══ EXERCISE INPUT ══

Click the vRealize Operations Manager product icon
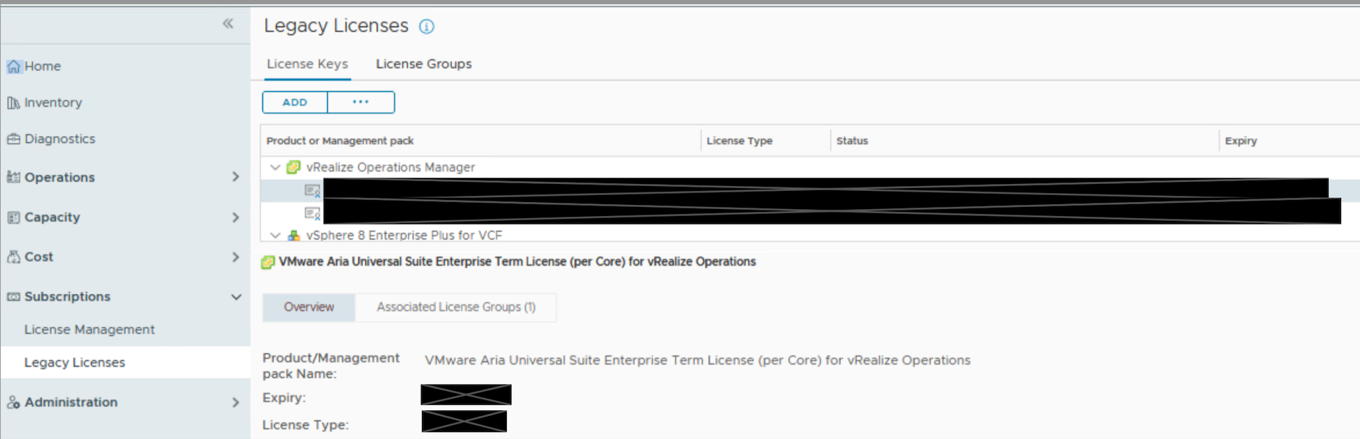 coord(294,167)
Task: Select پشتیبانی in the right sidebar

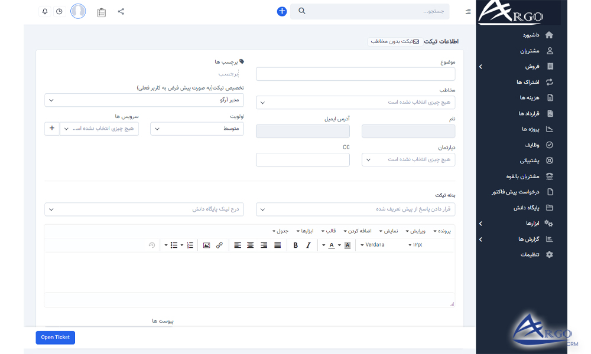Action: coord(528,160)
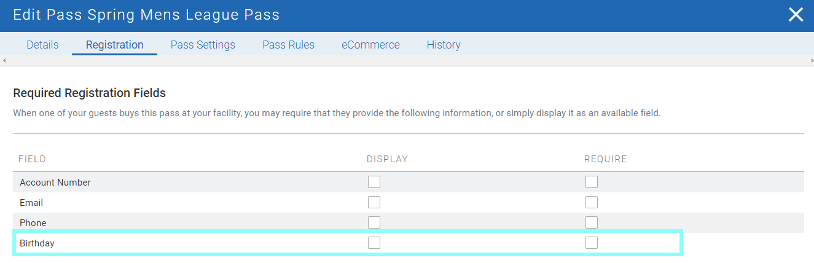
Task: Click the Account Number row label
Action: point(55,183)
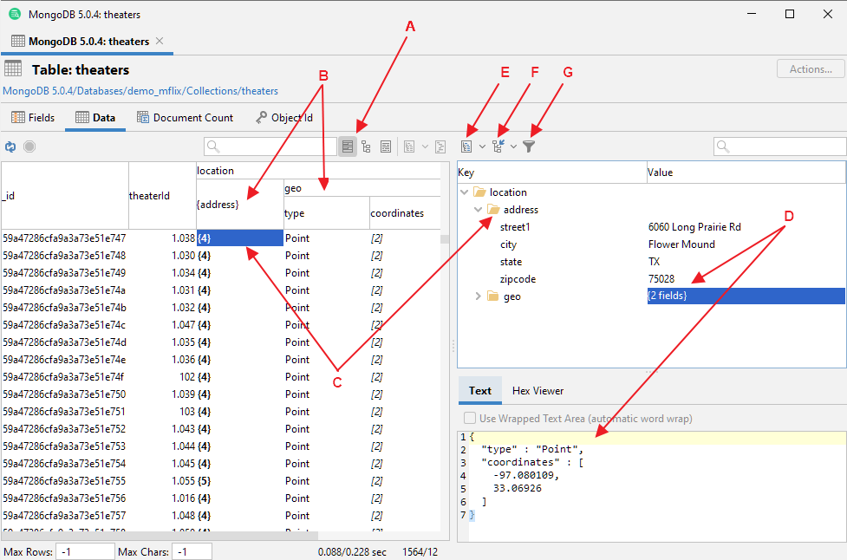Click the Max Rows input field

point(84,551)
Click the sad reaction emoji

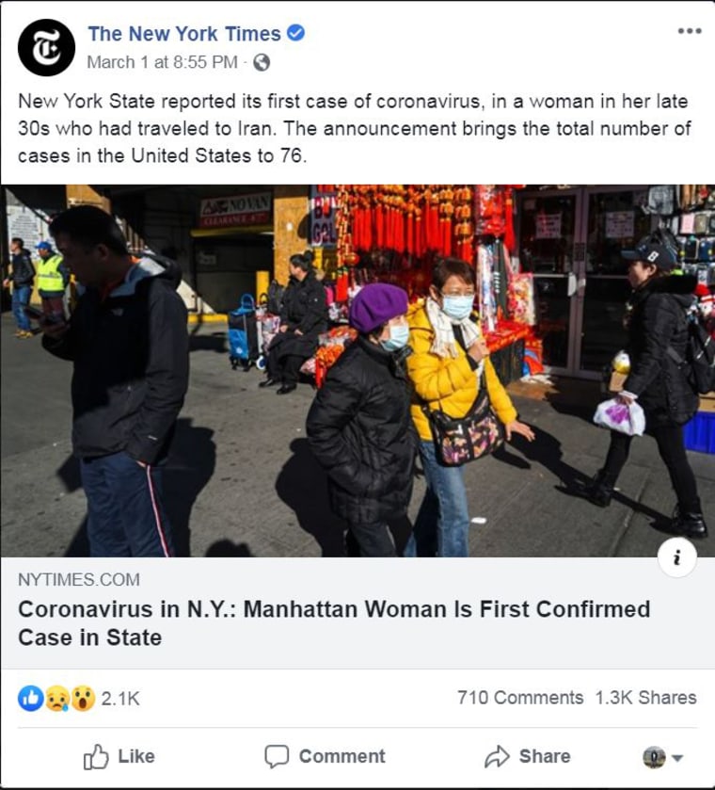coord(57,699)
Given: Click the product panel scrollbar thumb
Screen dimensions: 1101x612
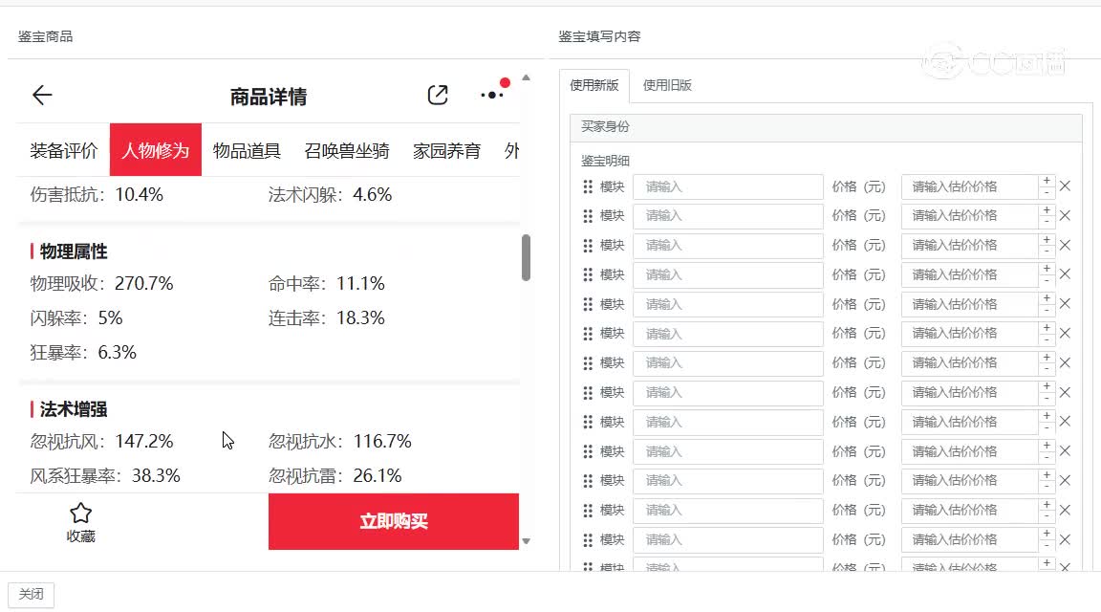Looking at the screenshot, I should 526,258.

═══

YOUR TASK: All records above need to be returned exactly. Omit the pictures.

RESULT OF THE TASK:
Click the vRealize Operations Manager product icon
 coord(294,167)
Task: Select پشتیبانی in the right sidebar

Action: coord(528,160)
Task: Click the Account Number row label
Action: point(55,183)
Click the Max Rows input field

point(84,551)
Click the sad reaction emoji

coord(57,699)
Given: Click the product panel scrollbar thumb
Screen dimensions: 1101x612
Looking at the screenshot, I should 526,258.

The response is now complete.